• Your objective:
The full listing, reproduced exactly, is what the response must contain.

BEGIN Data in this exercise

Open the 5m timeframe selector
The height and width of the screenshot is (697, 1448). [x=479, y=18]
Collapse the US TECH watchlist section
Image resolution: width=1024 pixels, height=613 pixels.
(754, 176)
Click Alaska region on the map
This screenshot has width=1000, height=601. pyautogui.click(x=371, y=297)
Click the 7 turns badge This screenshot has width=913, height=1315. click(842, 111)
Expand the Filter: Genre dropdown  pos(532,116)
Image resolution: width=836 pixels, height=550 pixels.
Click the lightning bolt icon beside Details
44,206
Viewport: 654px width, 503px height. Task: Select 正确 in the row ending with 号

END Data in this exercise

• Written answer:
Open the 5m timeframe selector
The height and width of the screenshot is (697, 1448). [x=479, y=18]
Collapse the US TECH watchlist section
Image resolution: width=1024 pixels, height=613 pixels.
(754, 176)
Click Alaska region on the map
This screenshot has width=1000, height=601. pyautogui.click(x=371, y=297)
Click the 7 turns badge This screenshot has width=913, height=1315. click(842, 111)
Expand the Filter: Genre dropdown  pos(532,116)
Image resolution: width=836 pixels, height=550 pixels.
Click the lightning bolt icon beside Details
44,206
Viewport: 654px width, 503px height. Task: Select 正确 in the row ending with 号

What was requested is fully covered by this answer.